Colorado Forest Resilience Planning Guide Adopted and Endorsed by the CO Forest Health Council
Forests across Colorado provide invaluable social, economic, and ecological benefits, and ensuring their resilience requires coordinated efforts. The Colorado Forest Resilience Planning Guide offers a framework for agencies, private landowners, and local collaboratives to align their forest management strategies, leverage resources effectively, and sustain forest health. And as of February 2025, the Planning Guide, is now adopted and endorsed by the Colorado Forest Health Council as recommendations to the Colorado Governor and State Legislature.
Informed by applied research and practice, the idea of collaborative readiness crystalized in the Northern Colorado Fireshed Collaborative around the need to get resources to our place-based coalitions and community-connected partners, and to do so in a fair and transparent way that accounts for differences in local context and ability to put resources to use on the ground.

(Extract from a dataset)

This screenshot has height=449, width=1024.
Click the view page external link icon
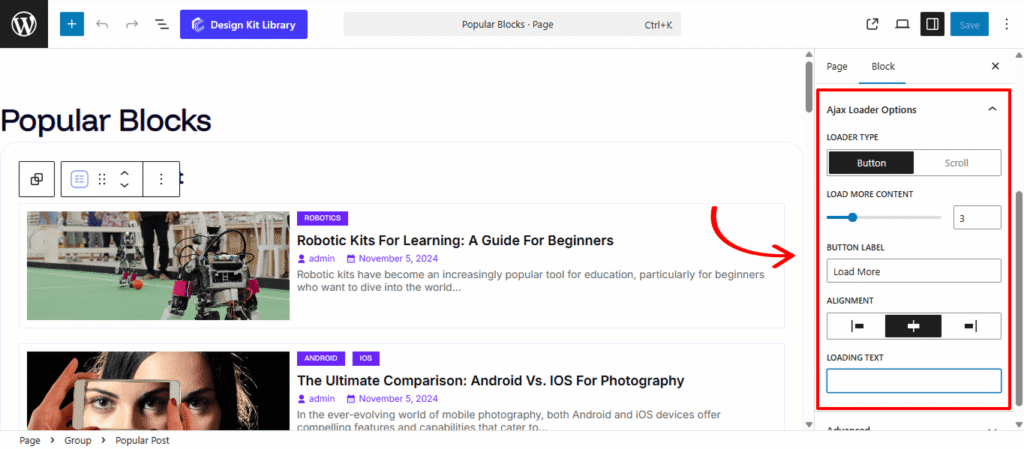[872, 24]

This guide, conceived and developed by the Colorado Forest Health Council with funding support from the Colorado State Forest Service (CSFS) and the Colorado Forest Restoration Institute (CFRI), empowers communities to implement strategies across counties and tribal lands, with a focus on mitigating, responding to, and recovering from common disturbances like wildfires. Featuring 15 actionable steps, it provides tools to strengthen collaboration, integrate community values, and access science-based resources tailored to local landscapes.

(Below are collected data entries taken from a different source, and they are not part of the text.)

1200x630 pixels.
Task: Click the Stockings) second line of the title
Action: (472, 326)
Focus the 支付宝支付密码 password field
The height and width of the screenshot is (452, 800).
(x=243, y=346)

By fostering collaborative planning and adaptive management, this guide also helps communities better position themselves to secure funding and achieve lasting forest health and resilience. Learn more about how this resource can support your forest management efforts on the Colorado State Forest Service website!
Header photo: Members of the Northern Colorado Fireshed Collaborative worked with the U.S. Forest Service to co-host a community tour of the Magic Feather Prescribed Burn located in Red Feather Lakes, Colorado. (Eric Tokuyama)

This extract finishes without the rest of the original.